Referring to FIG. 4A , in the material preparation step S100 , a jet mixer 500 for pulverizing the mixed material, a powder material supply device (not shown), and a storage tank 520 may be used.

Through the material preparation step S100, the colorant powder 501, the binder powder 502, and the non-conductive forming material 503 are mixed to produce a mixed material. The ingredient content or weight percent (wt%) of the mixed material can vary depending on the color and material. In other words, if it is white, the non-conductive molding forming material 503 is made of zirconium oxide (ZrO2) and its original color is white, so a separate colorant powder is not required. For example, if the mixed material for the ultrasonic transmission part 300 is white, when the non-conductive forming material 503 is zirconia powder, the non-conducting forming material 503 may be 86.9 wt % and the binder powder 502 may be 13.1 wt %. In addition, even if it is a block color white for the ultrasonic transmission part 300, when the non-conductive forming material 503 is zirconia powder, the non-conducting forming material 503 may be 83.9 wt % and the binder powder 502 may be 13.1 wt % %, and the colorant powder 501 is a black pigment and can be 3 wt%.

Meanwhile, in the material preparation step S100, a functional material for emitting far infrared rays may be further included as an additive. In this case, the material content of the mixed material can be adjusted.

In addition, the jet mixer 500 can powder the mixed material. Thus, the ground hybrid material may have a particle size distribution corresponding to 300 to 320 meshes.

At this time, the mesh value of 300 to 320 of the mixed material may be a critical value for manufacturing the ideal ultrasonic transmission unit 300 in the forming step S120 and the sintering step S130 which will be described below. That is, when the particle size distribution is smaller than the grid value, it may be difficult to handle the semi-finished type ultrasonic transmission unit 300, and when the particle size distribution exceeds the grid value, the formation and sintering quality of the ultrasonic transmission unit 300 may be degraded. deterioration. Therefore, this grid value can be of critical significance.

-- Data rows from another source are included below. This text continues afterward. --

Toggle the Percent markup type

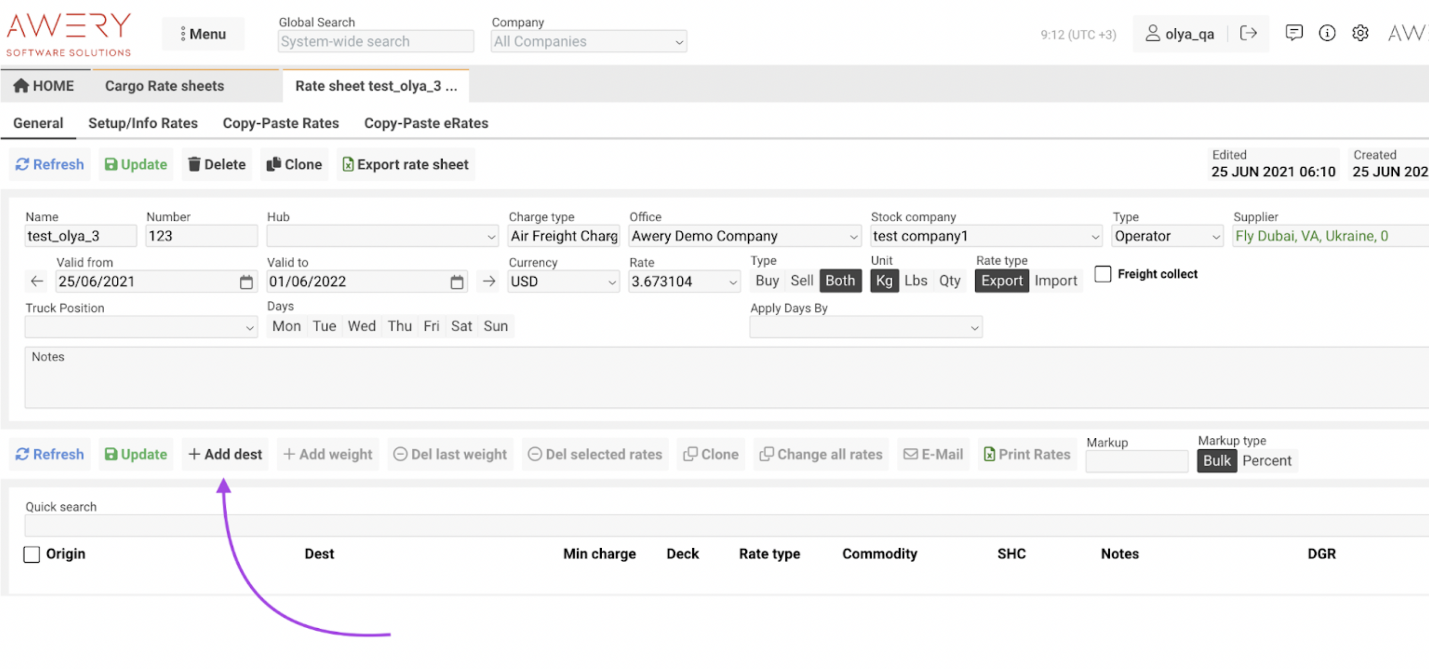tap(1267, 461)
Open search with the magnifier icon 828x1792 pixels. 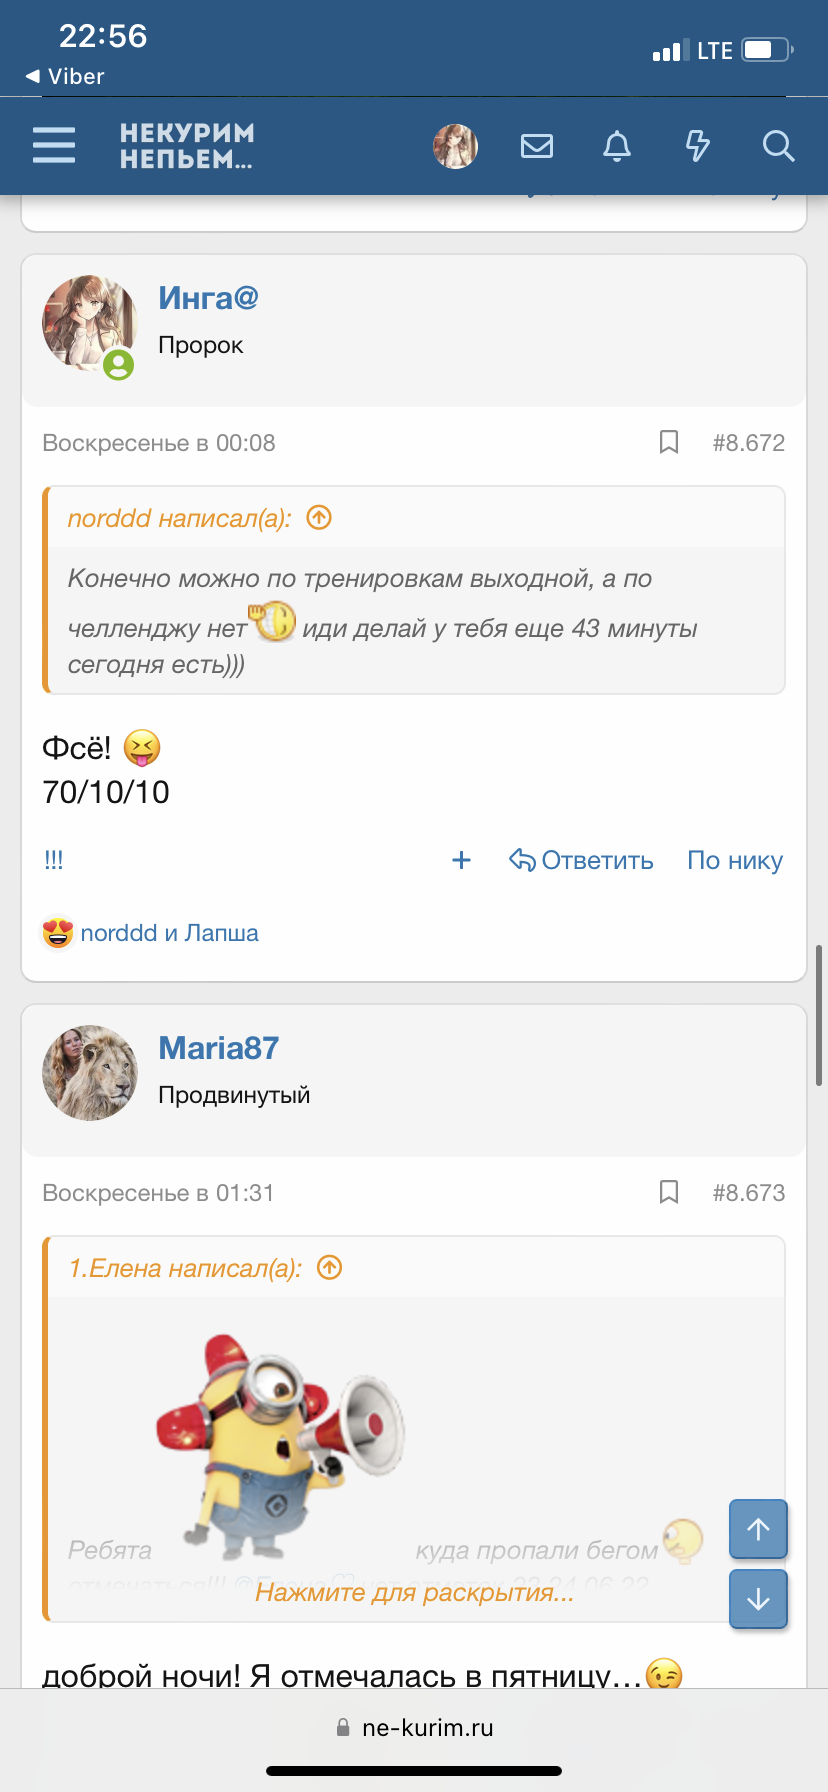(778, 146)
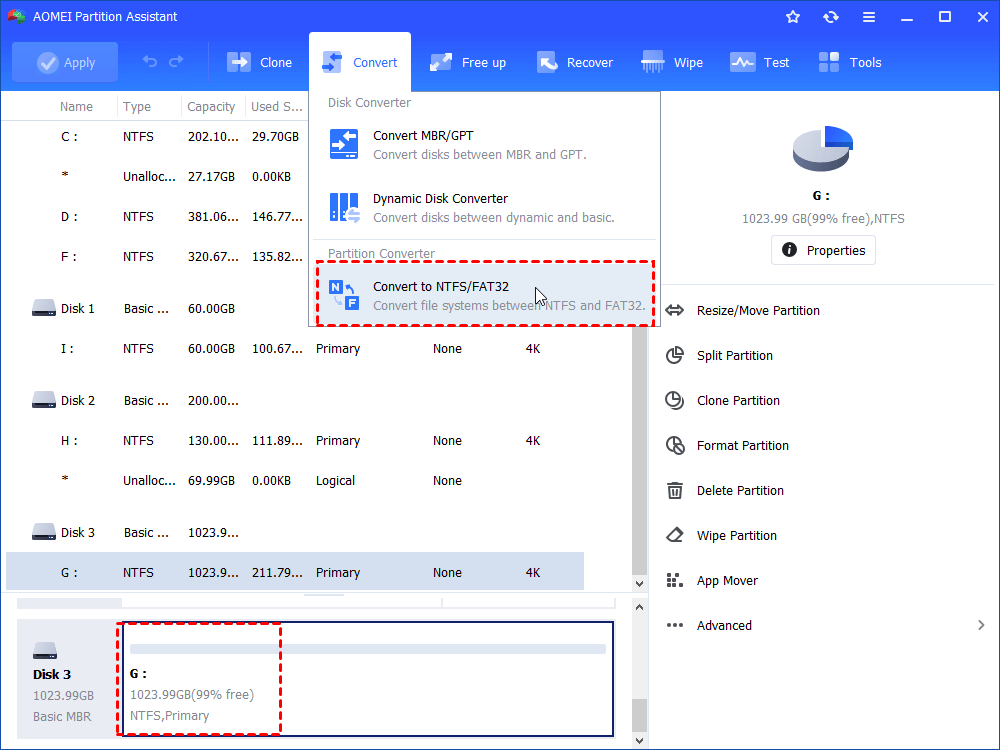Switch to the Clone tab
This screenshot has height=750, width=1000.
pyautogui.click(x=260, y=62)
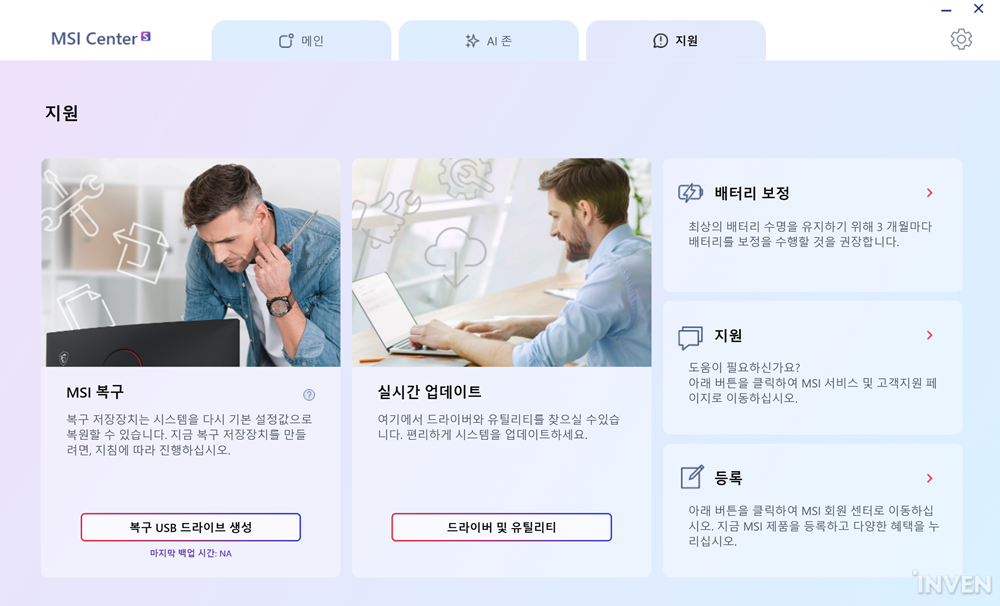Expand the 등록 card chevron arrow

929,478
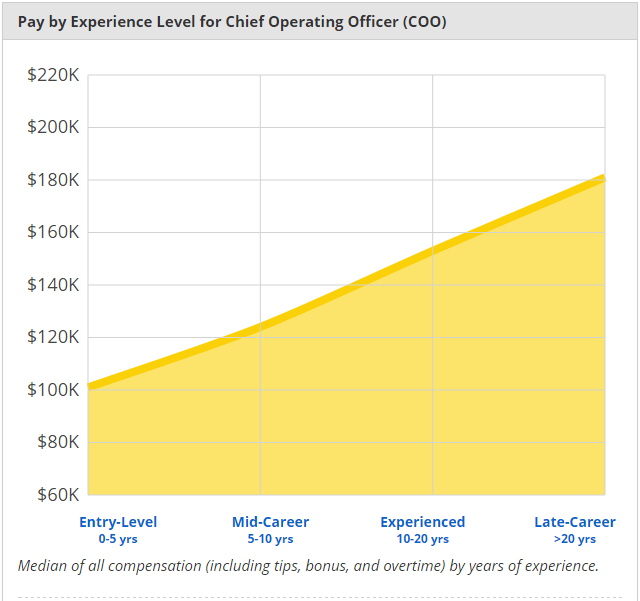Open the Experienced 10-20 yrs link
The image size is (640, 601).
pyautogui.click(x=422, y=530)
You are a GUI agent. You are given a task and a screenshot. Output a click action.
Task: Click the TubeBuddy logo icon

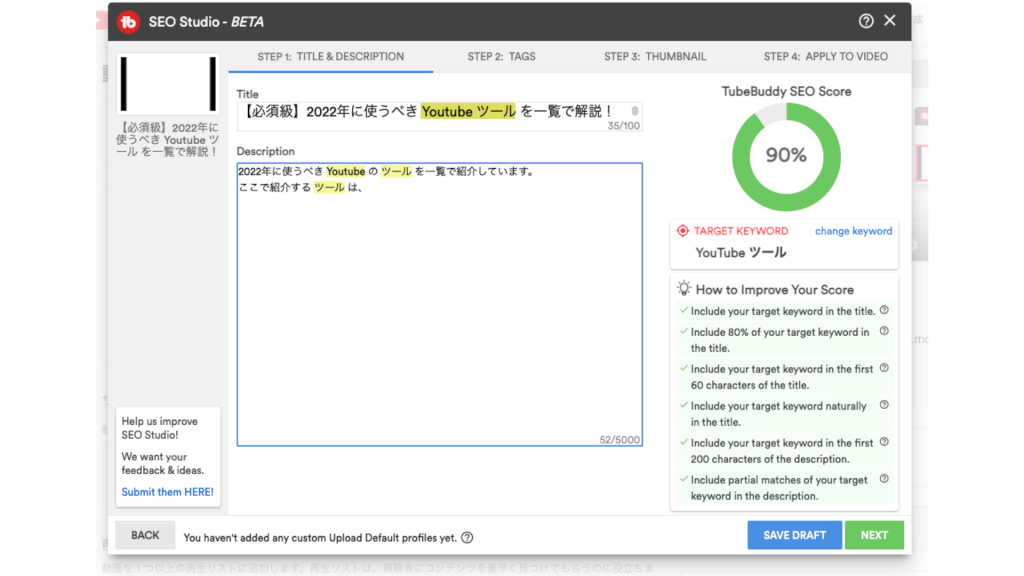click(128, 21)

In addition, the manufacturing method of the specific embodiment may include a supplying step S110 of supplying the mixed material to the mold 600, the mold 600 having the inner model corresponding to the coupling part for coupling the body part and the three-dimensional pattern part for transmitting ultrasonic waves 610.

Referring to FIG. 4B , the powder dosing machine 530 can be used to provide the mixed material for injection molding the ultrasonic transmission unit 300 from the storage tank 520 to the inner mold of the mold 600 .

After the supplying step S110, the forming step S120, the sintering step S130, and the grinding step S140 may be performed.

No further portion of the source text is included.